:: AVAILABLE DATA ::
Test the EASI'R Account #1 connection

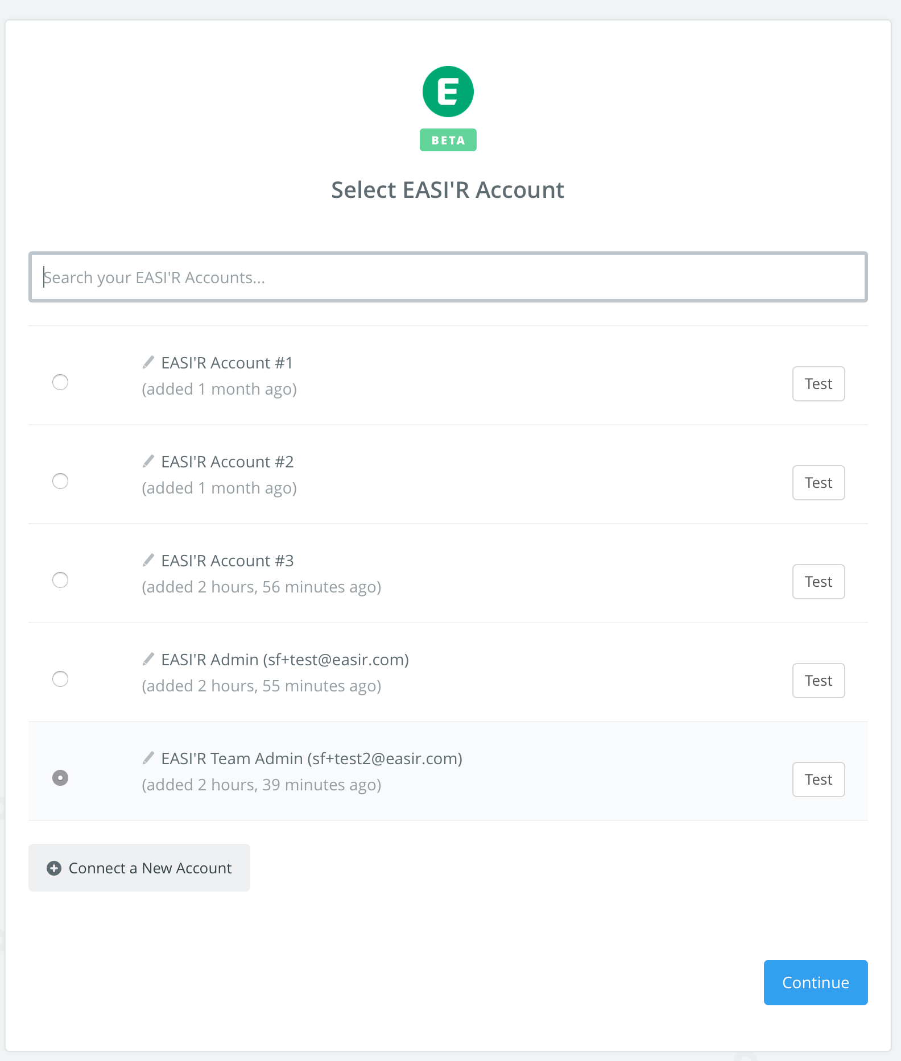(818, 383)
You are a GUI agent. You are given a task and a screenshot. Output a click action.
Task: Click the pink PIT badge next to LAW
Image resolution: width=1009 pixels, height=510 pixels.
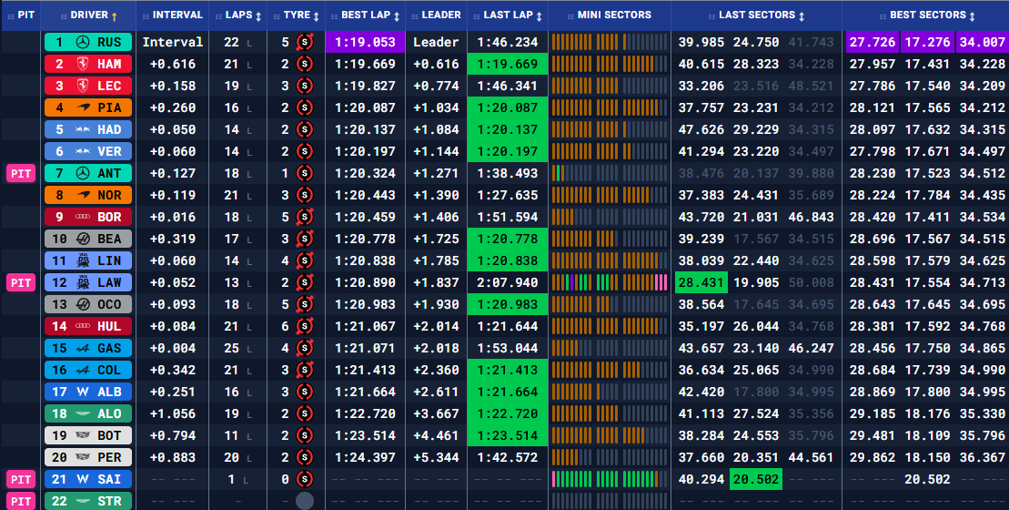click(20, 282)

:: WHAT THE EXERCISE ASKS ::
With the pictures left aside, write out all of the records above exactly.

:: EXERCISE OUTPUT ::
Test the EASI'R Account #1 connection

(818, 383)
You are a GUI agent. You are given a task and a screenshot. Output a click action.
Task: Click the pink PIT badge next to LAW
Image resolution: width=1009 pixels, height=510 pixels.
click(20, 282)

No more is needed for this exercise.